CONSEGNA A ▸ Traduci in inglese la seguente frase del testo sulla Dole: «Quando i clienti hanno iniziato a boicottare i prodotti della Dole, i supermercati svedesi hanno visto calare le loro entrate.»
CONSEGNA B ▸ Secondo il testo sulla Dole, quale quota del totale delle vendite di un supermercato rappresentano le banane?

TESTO RIPORTATO ▸
::::::
Le banane rappresentano l’1 per cento del totale delle vendite di un supermercato. L’1 per cento, come dice Gertten, “è un’enormità. È un business molto lucrativo”. Quando i clienti hanno iniziato a boicottare i prodotti della Dole, i supermercati svedesi hanno visto calare le loro entrate. Le principali catene minacciarono di sospendere i rapporti commerciali se la Dole non avesse ripulito la propria immagine compromessa. Alcuni negozi, come la catena svedese di hamburger Max, ha direttamente rescisso ogni rapporto con la Dole. Ed era ora!

Per più di un secolo, il modus operandi della Dole è stato basato su sfruttamento, rapine, devastazioni ambientali e omicidi. Nonostante il suo brand internazionale fosse basato sullo slogan “L’alba di una nuova era dell’alimentazione”, la Dole è un’azienda la cui famiglia fondatrice ha aiutato a rovesciare il regno delle Hawaii a favore degli interessi delle imprese americane di zucchero. È un’impresa che, per più di cento anni, ha sistematicamente pagato i propri dipendenti stranieri a livello di servitù debitoria. È un’impresa che ha assoldato gruppi paramilitari colombiani per sequestrare e uccidere un leader sindacalista che si riteneva operasse contro gli interessi della compagnia.
::::::
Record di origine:
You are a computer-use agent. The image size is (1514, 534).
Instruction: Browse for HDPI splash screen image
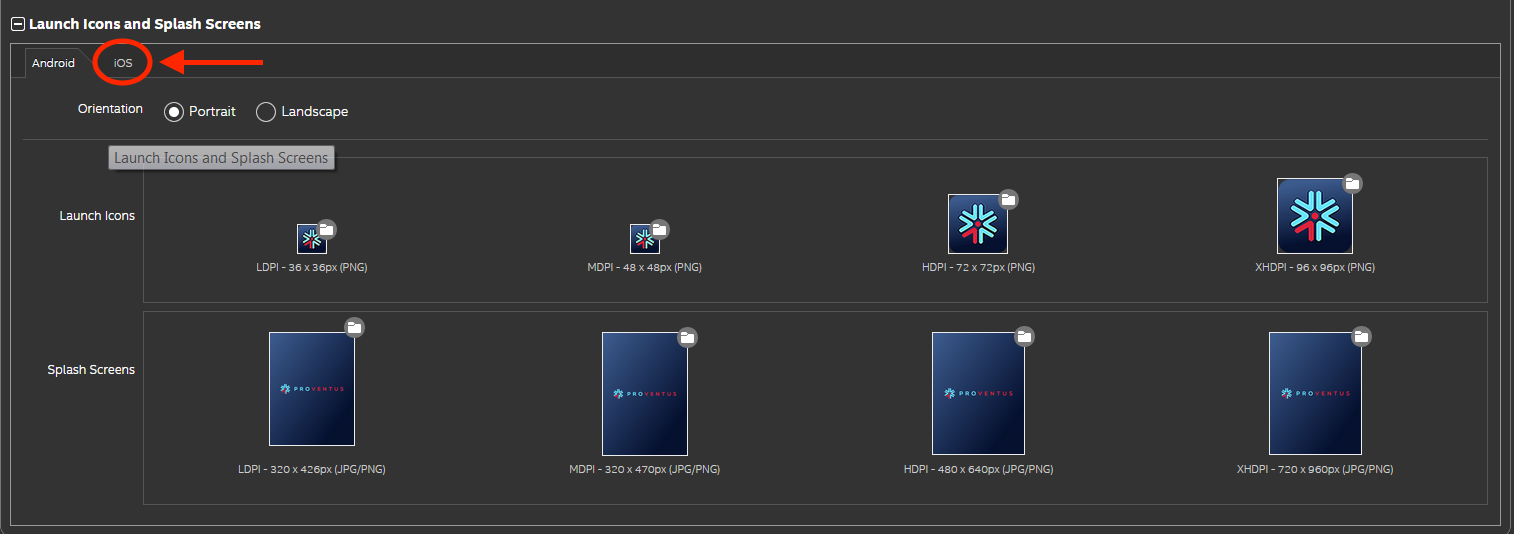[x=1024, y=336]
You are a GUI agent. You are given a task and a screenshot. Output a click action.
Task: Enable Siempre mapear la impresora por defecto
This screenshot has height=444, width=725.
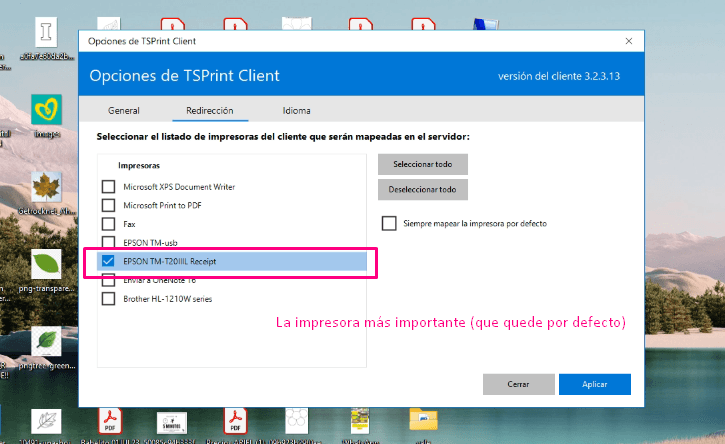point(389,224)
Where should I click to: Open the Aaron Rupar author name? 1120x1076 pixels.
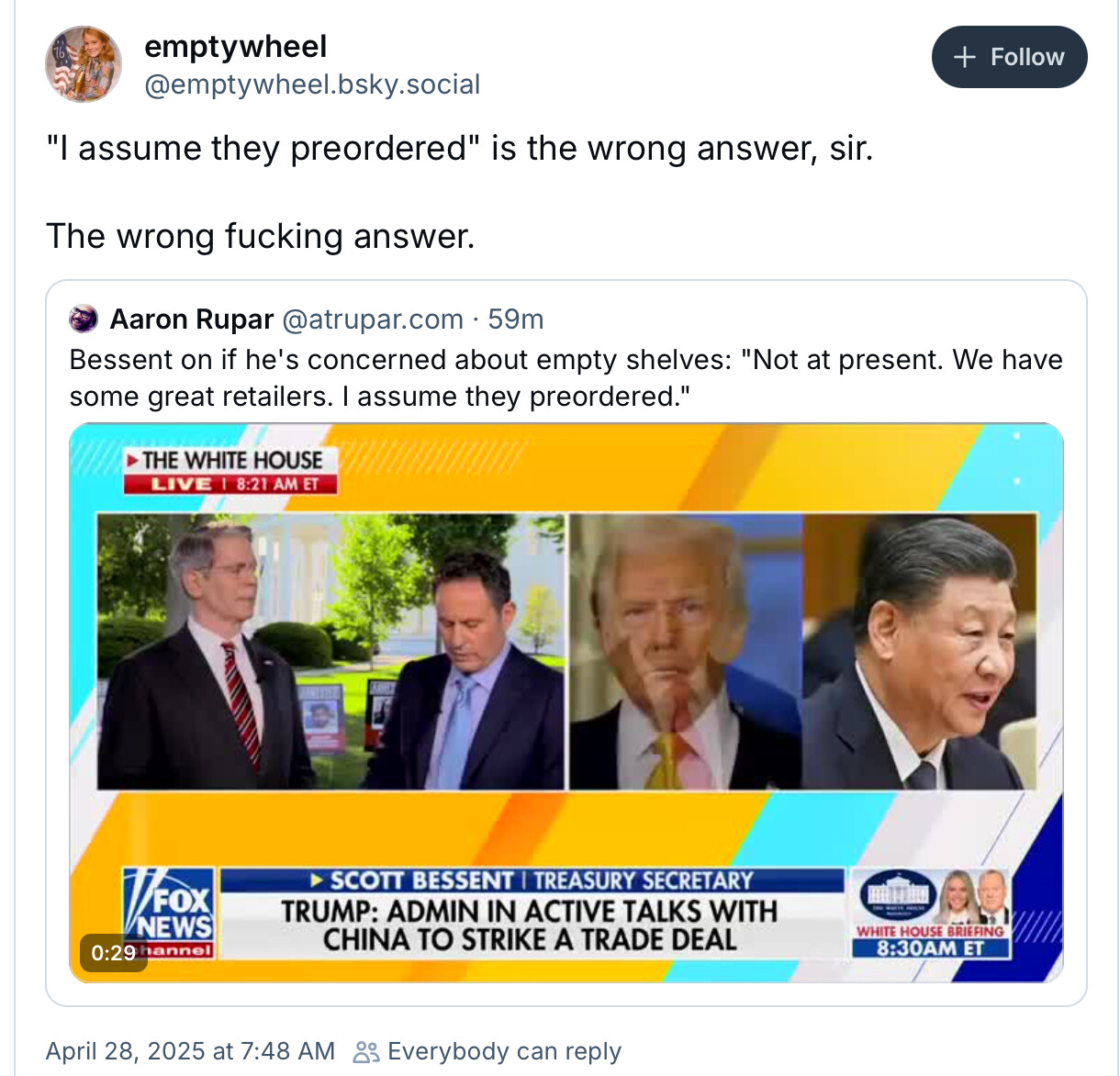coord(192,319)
::::::
RISPOSTA COMPLETA A ▸ When customers began boycotting Dole products, Swedish supermarkets saw their revenues fall.

RISPOSTA COMPLETA B ▸ Le banane rappresentano l’1 per cento del totale delle vendite di un supermercato.